Search code examples
scalaibm-cloudobject-storagedata-science-experience

put_file() function in Scala?


Is there an equivalent method to the R/Python put_file() methods for taking an object from a Scala notebook in DSX and saving it as a data asset for the project? If so is there any documentation? Looking for something like what was outlined in this article:
https://datascience.ibm.com/blog/working-with-object-storage-in-data-science-experience-python-edition/
I have already written the csv file I want within the notebook, just need to save it to the project!


Solution

  • Try following steps and code snippets -

    Step 1 : First generate the credentials. You should be able to generate it by clicking (for any file already uploaded from your browser) the 'Insert to Code->Insert Spark Session Dataframe' from File tab of 'File and Add Data' pane in DSX.

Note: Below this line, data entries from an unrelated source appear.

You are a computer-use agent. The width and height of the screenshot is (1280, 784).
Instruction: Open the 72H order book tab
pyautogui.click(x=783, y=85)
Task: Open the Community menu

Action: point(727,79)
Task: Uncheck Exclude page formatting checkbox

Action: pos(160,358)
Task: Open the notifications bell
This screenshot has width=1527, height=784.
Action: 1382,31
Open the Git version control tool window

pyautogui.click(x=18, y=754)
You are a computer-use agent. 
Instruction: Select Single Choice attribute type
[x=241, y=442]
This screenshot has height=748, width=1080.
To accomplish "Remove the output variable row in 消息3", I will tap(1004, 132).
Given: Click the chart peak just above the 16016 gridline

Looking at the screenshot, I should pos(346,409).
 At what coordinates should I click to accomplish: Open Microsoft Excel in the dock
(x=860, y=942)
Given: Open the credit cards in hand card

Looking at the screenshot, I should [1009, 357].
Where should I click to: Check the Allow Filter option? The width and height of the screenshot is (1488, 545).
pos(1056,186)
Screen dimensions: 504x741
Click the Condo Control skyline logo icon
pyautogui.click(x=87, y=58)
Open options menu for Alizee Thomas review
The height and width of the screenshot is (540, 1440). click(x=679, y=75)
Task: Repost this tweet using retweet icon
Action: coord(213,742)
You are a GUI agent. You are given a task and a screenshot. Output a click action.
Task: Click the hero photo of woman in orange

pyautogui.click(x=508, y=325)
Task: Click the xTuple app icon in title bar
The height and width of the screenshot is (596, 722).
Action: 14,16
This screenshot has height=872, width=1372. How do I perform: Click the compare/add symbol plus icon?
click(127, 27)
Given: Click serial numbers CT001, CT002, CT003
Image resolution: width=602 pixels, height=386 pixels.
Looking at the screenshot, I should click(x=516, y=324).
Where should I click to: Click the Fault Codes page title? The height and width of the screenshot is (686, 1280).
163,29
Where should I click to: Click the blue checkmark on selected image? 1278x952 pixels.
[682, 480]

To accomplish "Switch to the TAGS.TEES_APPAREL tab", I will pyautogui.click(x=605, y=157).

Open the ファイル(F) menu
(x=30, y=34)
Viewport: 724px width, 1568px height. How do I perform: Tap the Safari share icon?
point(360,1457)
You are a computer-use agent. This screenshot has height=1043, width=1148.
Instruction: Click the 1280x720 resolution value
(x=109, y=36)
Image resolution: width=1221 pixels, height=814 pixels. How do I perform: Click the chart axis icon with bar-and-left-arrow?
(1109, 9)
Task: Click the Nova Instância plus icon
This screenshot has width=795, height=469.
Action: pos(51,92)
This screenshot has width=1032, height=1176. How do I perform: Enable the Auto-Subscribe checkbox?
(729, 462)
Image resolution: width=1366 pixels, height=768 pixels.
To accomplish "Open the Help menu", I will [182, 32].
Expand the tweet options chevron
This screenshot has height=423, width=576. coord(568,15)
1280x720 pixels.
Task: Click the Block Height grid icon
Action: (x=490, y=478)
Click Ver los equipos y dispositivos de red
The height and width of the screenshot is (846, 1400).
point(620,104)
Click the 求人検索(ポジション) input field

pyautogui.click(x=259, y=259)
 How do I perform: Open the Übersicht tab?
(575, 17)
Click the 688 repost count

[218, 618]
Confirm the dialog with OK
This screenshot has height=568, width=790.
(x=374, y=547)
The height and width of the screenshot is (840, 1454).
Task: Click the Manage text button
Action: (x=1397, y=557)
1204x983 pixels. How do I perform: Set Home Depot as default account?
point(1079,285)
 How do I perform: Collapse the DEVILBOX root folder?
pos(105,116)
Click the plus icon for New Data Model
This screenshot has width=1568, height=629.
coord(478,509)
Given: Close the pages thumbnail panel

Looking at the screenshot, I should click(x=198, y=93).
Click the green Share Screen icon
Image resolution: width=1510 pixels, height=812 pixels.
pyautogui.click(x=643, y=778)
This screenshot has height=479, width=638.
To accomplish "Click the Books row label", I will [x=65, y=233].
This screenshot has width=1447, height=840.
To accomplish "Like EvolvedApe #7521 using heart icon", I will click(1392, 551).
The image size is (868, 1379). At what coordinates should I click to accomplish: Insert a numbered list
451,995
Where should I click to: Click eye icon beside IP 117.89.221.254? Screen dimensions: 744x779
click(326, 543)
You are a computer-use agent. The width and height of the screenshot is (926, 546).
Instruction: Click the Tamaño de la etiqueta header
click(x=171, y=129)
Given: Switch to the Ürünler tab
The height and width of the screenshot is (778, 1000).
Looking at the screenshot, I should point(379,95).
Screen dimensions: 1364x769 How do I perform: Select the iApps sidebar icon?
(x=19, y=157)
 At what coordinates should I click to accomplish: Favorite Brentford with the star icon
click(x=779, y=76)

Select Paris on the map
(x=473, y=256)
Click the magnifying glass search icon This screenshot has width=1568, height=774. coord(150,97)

    def setHadoopConfig2db1c1ff193345c28eaffb250b92d92b(name: String) = {
    
        val prefix = "fs.swift.service." + name
        sc.hadoopConfiguration.set(prefix + ".auth.url", "https://identity.open.softlayer.com" + "/v3/auth/tokens")
        sc.hadoopConfiguration.set(prefix + ".auth.endpoint.prefix","endpoints")
        sc.hadoopConfiguration.set(prefix + ".tenant", "<tenant id>")
        sc.hadoopConfiguration.set(prefix + ".username", "<userid>")
        sc.hadoopConfiguration.set(prefix + ".password", "<password.")
        sc.hadoopConfiguration.setInt(prefix + ".http.port", 8080)
        sc.hadoopConfiguration.set(prefix + ".region", "dallas")
        sc.hadoopConfiguration.setBoolean(prefix + ".public", false)
    }
    
    val name = "keystone"
    setHadoopConfig2db1c1ff193345c28eaffb250b92d92b(name)
    
    val data_frame1 = spark.read.option("header","true").csv("swift://'Your 
    DSXProjectName'.keystone/<your file name>.csv")
    

    Step 2 : some code which creates data_frame2 from data_frame1 after say some transformation

    Step 3 : Use the same container and project name while saving data of data_frame2 to a file in object store

    data_frame2.write.option("header","true").csv("swift://'Same DSXproject name as before'.keystone/<name of the file u want to write the data>.csv")
    

    Please note that you can generate the credential in step 1 and can use it for saving any dataframe in your current notebook without even reading data from any file.